Three things happened all at once. Sofia got bronchitis one winter and couldn’t shake it. She was sick for weeks and eventually went to the hospital with pneumonia. My family, of course, rallied as they always do, and work was covered so I could be with her. Both of us were completely worn out by the end of it, and Dane offered us the use of his condo in the mountains. It was heaven-sent, and I liked him so mu
ch better for it.
A little while later, Dane made my father give me Employee of the Year, which I’d never won. He cited all the work I’d done, detail by detail, on the reorg, and two weeks later he said, “Your family does not appreciate you at all, do they?”
Which was exactly the right thing to say.
Then he invited Sofia and me to go skiing. I’d never tried it, and Sofia was desperate to give it a shot. He promised that it was strictly friendship, and I’d been to the condo so I knew there was plenty of room.

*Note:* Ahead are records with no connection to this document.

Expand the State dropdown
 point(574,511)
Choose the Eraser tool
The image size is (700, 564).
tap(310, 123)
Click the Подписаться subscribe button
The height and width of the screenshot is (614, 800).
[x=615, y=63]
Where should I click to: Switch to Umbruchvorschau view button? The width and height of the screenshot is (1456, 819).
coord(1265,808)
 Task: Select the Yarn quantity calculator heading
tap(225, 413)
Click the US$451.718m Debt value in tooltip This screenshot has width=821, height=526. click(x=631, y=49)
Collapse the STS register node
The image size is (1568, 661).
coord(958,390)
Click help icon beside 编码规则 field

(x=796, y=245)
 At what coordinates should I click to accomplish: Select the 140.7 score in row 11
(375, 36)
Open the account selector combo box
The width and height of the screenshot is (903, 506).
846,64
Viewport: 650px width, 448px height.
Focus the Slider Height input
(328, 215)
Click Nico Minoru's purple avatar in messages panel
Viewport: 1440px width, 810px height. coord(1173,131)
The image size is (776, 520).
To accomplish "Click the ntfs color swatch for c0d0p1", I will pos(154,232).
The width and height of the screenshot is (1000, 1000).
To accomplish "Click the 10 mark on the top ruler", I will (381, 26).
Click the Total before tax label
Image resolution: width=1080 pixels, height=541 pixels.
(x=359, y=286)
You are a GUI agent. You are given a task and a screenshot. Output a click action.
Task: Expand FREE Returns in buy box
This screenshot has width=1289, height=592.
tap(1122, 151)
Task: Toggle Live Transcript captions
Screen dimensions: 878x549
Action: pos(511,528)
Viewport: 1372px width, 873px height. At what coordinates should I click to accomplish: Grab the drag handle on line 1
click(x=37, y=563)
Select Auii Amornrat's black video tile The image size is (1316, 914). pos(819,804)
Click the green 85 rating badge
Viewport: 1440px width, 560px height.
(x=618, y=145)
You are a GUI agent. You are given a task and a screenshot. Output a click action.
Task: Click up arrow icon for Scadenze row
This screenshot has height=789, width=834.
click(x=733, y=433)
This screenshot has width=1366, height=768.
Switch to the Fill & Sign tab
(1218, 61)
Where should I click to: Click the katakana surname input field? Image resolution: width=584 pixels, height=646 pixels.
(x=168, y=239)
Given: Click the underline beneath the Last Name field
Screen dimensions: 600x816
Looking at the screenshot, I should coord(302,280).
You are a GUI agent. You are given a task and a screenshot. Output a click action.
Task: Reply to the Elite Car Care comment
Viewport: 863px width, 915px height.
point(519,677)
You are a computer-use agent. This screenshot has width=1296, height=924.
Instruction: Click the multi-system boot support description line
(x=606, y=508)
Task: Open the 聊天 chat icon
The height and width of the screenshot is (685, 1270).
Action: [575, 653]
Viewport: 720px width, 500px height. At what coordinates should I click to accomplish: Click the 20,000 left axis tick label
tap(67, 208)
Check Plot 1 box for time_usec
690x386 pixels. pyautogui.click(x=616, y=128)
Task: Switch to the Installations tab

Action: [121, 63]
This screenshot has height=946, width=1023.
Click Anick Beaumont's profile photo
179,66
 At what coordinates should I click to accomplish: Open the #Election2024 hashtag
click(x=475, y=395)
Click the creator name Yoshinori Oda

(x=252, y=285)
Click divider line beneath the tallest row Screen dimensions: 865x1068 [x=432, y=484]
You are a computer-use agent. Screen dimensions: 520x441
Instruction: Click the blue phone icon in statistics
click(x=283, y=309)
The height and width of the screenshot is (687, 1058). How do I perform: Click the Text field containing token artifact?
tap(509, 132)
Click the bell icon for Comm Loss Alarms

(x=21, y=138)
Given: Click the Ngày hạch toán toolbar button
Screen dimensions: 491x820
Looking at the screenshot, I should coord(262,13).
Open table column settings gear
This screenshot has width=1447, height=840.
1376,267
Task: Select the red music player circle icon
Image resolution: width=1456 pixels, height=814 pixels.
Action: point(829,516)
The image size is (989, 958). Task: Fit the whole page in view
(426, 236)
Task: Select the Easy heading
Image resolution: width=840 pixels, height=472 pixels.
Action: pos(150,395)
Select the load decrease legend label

Whatever else I say about him now, he was so good with my daughter. Patient, funny, a good teacher. She could be aloof with people, but she let her guard down wholeheartedly with Dane. We had a great weekend, and I admit there were some sexual sparks. It would be hard not to have them around him—he’s just that kind of man. He knows how to look at you. Knows how to pick the things you’ll need to hear. The last night I let him kiss me, and he was—surprise!—a very good kisser. It had probably been, at that point, about six years since I’d had sex. I fell. And with Dane, it was sex like I’d not really had it before. Falling-off-the-bed sex. He knew what he was doing.
In the morning I was horrified, and he even knew how to manage that. He said it would be our secret. We’d never do it again. No one would ever know.
The trouble was, we worked together all the time. He’d bend over my shoulder and his breath would brush my neck, and I’d remember something. I avoided him.
I told myself that it would be a fling, that we’d have a good time and that would be that. But affairs are hard to keep secret in a restaurant, and when my father found out, he was not pissed off but thrilled. My mother adored him. Sofia loved him. For the first time in about a decade, I had the full approval of my family—maybe even Steph, though she was in the depths of a very tangled love affair herself and never had time to talk.
Dane and I got married. It seemed like the thing to do.
Katie
She awakens to the slow, patient wetness of a tongue moving over her fingers. When she stirs, Merlin jumps up eagerly and Katie says, “It’s the middle of the night! Go back to sleep!” and pulls the covers over her head.